◆ **YOUR OBJECTIVE**
From the line with "1280x794 pixels." through the line with "You are a computer-use agent. 1146x729", repeat the entries verbatim, both end lines included, and add nothing.

Stored records:

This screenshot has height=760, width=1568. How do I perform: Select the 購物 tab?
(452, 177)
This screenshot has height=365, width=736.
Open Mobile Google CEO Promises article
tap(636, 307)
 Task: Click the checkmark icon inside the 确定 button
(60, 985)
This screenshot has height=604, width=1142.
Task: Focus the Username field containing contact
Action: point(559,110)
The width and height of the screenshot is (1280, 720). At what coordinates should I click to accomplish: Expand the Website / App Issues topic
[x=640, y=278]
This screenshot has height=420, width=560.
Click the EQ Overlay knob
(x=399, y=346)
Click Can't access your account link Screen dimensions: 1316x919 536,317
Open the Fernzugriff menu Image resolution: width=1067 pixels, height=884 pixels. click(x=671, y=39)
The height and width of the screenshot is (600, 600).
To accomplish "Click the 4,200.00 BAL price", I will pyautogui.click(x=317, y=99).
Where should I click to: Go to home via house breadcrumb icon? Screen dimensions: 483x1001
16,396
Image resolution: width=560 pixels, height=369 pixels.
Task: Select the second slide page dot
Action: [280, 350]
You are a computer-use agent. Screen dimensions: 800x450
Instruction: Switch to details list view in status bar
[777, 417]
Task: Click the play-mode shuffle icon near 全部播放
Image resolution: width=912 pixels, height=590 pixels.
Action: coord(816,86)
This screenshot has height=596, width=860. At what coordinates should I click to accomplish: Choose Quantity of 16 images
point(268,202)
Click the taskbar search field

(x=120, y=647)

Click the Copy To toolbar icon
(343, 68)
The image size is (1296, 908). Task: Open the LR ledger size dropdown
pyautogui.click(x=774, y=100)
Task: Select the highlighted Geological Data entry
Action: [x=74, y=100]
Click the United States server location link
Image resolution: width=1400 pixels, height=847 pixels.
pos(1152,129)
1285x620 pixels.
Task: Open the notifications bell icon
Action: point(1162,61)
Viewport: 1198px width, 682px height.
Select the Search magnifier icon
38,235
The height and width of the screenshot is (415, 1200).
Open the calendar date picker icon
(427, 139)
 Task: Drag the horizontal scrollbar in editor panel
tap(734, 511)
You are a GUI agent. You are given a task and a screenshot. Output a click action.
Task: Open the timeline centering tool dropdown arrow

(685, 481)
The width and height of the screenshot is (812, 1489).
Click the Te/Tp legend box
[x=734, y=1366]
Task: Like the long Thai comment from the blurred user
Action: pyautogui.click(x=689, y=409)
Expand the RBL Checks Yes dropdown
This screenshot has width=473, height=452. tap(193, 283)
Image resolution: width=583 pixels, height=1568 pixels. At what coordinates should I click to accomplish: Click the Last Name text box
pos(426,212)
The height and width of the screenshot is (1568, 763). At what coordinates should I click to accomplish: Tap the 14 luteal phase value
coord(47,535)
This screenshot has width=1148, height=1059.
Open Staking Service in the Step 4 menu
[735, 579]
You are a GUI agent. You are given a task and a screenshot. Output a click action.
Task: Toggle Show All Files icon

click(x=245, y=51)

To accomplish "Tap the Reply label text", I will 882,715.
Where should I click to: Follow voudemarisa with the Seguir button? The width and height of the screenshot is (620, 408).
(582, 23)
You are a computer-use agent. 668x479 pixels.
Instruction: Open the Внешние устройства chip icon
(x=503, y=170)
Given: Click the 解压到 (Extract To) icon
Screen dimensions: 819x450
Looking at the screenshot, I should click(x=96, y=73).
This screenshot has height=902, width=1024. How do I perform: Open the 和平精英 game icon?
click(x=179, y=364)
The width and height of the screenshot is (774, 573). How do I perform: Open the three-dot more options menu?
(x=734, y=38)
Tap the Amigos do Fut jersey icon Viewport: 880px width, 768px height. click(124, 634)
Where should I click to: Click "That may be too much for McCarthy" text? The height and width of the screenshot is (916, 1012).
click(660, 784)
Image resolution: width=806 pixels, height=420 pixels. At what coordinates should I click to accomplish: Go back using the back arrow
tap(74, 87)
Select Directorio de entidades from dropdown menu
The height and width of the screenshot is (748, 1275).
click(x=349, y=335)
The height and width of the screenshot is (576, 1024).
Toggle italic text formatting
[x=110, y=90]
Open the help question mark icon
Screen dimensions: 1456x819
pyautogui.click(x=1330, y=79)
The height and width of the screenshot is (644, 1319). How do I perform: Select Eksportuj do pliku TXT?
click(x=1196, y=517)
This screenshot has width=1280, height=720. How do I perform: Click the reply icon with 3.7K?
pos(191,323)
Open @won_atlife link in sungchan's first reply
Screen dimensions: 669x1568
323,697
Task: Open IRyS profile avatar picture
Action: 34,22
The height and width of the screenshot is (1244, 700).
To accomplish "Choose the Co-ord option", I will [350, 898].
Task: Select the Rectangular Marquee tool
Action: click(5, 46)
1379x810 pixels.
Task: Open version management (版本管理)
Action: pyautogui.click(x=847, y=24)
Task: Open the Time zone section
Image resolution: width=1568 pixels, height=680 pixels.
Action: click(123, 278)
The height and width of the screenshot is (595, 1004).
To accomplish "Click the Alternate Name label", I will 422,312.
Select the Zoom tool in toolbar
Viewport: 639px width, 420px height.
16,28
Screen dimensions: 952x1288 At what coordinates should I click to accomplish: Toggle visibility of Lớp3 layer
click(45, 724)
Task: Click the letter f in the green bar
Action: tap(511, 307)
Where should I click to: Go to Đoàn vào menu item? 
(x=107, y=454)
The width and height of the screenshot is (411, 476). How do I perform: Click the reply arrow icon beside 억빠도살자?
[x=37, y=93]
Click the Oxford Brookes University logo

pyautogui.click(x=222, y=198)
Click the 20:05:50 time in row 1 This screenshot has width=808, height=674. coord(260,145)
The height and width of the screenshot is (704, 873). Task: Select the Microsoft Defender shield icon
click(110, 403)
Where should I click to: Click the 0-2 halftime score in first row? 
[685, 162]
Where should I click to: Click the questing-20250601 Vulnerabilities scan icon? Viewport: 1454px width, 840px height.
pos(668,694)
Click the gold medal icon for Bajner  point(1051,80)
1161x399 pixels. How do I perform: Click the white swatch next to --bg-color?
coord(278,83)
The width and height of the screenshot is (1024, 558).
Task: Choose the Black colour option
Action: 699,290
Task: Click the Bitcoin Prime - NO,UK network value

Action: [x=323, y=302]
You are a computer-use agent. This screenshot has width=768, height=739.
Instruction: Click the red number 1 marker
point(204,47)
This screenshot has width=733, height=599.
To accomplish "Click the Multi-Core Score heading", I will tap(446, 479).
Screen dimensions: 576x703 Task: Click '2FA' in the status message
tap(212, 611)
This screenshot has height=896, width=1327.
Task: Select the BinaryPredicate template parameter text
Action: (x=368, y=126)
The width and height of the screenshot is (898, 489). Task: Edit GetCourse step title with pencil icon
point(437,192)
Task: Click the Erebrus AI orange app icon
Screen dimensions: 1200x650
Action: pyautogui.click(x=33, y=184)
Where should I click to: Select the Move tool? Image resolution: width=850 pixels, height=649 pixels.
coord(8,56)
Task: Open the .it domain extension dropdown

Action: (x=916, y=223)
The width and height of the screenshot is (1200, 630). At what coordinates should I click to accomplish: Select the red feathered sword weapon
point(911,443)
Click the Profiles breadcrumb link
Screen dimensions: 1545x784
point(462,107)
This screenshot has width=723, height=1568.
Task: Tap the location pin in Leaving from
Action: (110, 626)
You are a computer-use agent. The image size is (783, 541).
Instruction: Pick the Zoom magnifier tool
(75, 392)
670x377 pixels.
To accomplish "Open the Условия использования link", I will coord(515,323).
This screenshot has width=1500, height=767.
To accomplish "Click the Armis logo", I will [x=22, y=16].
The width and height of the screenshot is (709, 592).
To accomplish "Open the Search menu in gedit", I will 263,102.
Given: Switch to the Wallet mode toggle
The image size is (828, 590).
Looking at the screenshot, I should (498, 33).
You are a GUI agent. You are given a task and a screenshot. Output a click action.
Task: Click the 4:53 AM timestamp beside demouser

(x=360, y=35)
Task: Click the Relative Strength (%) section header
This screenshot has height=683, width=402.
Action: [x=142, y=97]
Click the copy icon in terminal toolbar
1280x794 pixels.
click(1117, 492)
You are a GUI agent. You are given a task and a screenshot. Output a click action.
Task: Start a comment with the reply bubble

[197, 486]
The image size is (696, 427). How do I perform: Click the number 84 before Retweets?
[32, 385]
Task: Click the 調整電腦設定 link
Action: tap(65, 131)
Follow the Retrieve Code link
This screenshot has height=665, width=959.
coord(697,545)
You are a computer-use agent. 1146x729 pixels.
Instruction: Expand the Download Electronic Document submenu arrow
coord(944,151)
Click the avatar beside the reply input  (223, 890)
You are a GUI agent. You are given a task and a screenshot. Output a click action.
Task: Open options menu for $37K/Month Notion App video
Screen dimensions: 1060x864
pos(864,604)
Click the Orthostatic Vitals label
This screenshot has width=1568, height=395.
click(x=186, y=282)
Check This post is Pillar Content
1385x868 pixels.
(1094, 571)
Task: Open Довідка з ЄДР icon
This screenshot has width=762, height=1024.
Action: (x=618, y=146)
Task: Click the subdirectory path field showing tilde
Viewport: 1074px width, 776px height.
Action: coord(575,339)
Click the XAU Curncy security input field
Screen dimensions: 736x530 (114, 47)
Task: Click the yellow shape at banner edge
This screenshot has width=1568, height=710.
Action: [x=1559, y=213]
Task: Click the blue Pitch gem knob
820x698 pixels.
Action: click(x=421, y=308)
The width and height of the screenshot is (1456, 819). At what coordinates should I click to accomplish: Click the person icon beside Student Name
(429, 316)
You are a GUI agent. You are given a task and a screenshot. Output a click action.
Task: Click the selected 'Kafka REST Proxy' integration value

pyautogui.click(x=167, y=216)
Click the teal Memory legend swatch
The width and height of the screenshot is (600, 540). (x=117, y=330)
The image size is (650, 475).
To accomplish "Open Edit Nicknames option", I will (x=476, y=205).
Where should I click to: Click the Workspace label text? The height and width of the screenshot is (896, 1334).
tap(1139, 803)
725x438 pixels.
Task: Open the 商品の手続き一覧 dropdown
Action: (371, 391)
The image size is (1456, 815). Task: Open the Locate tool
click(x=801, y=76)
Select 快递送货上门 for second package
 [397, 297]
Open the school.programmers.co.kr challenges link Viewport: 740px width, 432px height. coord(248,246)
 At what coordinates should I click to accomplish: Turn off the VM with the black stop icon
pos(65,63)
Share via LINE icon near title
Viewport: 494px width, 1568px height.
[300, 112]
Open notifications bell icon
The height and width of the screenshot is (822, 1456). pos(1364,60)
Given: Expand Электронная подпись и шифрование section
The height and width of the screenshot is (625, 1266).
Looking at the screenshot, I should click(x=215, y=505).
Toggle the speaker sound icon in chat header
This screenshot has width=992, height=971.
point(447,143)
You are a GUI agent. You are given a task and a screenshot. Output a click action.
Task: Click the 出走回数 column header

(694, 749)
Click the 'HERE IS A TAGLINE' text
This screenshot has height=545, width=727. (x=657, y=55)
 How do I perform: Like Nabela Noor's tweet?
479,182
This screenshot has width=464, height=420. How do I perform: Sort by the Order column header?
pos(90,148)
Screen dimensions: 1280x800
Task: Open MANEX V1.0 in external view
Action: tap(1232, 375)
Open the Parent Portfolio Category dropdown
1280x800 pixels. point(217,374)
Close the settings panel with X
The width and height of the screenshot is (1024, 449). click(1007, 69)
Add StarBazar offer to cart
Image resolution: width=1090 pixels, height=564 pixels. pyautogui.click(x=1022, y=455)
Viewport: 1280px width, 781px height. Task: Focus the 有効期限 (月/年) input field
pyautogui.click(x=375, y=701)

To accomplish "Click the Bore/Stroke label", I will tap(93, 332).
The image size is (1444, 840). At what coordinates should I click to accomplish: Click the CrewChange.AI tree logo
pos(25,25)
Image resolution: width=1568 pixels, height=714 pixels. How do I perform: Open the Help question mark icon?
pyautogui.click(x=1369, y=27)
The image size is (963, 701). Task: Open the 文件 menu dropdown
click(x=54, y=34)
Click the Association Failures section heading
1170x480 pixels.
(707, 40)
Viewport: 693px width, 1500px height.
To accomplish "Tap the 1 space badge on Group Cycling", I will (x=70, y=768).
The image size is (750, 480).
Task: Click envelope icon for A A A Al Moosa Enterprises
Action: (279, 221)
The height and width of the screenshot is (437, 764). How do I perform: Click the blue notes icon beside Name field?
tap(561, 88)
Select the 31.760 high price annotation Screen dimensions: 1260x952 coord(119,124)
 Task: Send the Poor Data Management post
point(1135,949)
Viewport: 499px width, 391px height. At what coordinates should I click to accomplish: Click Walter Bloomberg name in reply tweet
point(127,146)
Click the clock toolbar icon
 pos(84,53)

◆ **WRITTEN RESPONSE**
1280x794 pixels.
click(1117, 492)
You are a GUI agent. You are given a task and a screenshot. Output a click action.
Task: Start a comment with the reply bubble

[197, 486]
The image size is (696, 427). How do I perform: Click the number 84 before Retweets?
[32, 385]
Task: Click the 調整電腦設定 link
Action: tap(65, 131)
Follow the Retrieve Code link
This screenshot has height=665, width=959.
coord(697,545)
You are a computer-use agent. 1146x729 pixels.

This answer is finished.